Quick quiz: what glorious work of art was released on 08/01/09? Answer: this blog entry.

If you are in North America, and reading this sometime before Aug 1 2009 (US) or Jan 8 2009 (Canada), you might wonder what kind of stupid answer that is. (You might be wondering that anyway). Doesn’t that date just look wrong?

If you’re a programmer you’ve probably got my point by now. One of the most common causes of date conversion errors, and time conversion errors, and currency conversion errors, are “funny” regional settings. Back in the day, we used to have the luxury of decreeing that our programs would use such-and-such a format, and expect users to toe the line. After all, our programs weren’t mind readers — how could they be expected to know what the user was thinking when they entered “08/01/09″, unless we told them what to think.

Most modern programming frameworks have a more liberal approach. They grab date, time and currency formats from the operating system, then automatically apply them to strings that are being parsed until told otherwise. In theory, our code shouldn’t have to tell it otherwise very often, and us programmers just have to remember to stop hard-coding things like date formats and time separators and get them from the framework instead.

For example, we have a data entry program that allows the user to enter a time as just the hours: for example 15 for 3 PM. To check if the user has entered minutes, we don’t parse the string for “:”; instead, we get the time separator from the .Net Framework:

System.Globalization.CultureInfo cult =
System.Threading.Thread.CurrentThread.CurrentCulture;

return cult.DateTimeFormat.TimeSeparator;

I’m currently having to deal with 2 good arguments for hard-coding formats instead. The first is when you have to pass the data to a legacy system which handles date formats the “old school” way: by decree.
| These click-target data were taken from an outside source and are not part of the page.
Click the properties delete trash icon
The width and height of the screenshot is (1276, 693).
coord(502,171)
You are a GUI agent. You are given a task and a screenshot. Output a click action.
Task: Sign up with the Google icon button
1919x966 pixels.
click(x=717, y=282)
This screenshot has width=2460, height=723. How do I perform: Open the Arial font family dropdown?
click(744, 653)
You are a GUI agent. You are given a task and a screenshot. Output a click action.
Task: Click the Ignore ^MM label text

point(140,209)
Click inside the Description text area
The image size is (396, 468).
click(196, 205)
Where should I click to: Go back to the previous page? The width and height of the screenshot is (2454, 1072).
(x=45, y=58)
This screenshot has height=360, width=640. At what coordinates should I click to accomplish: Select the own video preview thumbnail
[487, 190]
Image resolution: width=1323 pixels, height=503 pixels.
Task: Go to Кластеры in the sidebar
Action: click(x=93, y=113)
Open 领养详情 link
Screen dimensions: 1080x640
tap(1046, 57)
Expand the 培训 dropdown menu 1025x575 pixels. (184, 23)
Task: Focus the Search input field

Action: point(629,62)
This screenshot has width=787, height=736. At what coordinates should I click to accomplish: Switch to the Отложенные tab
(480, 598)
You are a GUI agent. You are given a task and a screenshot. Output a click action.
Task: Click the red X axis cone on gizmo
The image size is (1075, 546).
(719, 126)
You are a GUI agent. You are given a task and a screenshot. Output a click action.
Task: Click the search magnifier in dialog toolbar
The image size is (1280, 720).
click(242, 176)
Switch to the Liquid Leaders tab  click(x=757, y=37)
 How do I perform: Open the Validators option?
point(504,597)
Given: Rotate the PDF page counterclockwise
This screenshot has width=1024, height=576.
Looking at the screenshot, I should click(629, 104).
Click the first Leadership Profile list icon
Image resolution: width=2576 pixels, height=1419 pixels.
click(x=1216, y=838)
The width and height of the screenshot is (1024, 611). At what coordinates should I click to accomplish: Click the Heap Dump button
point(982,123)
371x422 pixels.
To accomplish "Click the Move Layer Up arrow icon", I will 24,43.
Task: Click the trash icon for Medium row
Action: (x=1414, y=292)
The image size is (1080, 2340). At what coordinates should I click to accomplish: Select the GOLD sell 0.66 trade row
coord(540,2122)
Our Universe Basic APIs expect dates to be in “dd MMM yy” format, or sometimes “mm/dd”. That one’s not a big deal coding-wise, since the .Net ToString method accepts a format string:

return datDate.ToString(“dd MMM yyyy”);

The second argument is not so easily dealt with. The users of our .Net application are also users of our legacy application. We have beat them into submission to our hard-coded date, time and currency formats, so what is an eclectic French user going to enter when they see a .Net date input field. 08/01/09? Je pense que non. By habit, they’ll enter 09 JAN 08, or maybe 01/09.

So, do we hard-code our date parsing formats to match tradition, or loosen the shackles and allow them to enter dates the “right way”? I’ve gone with the latter approach, but it will turn out to be the “wrong way” if it results in a lot of incorrect dates entering the system.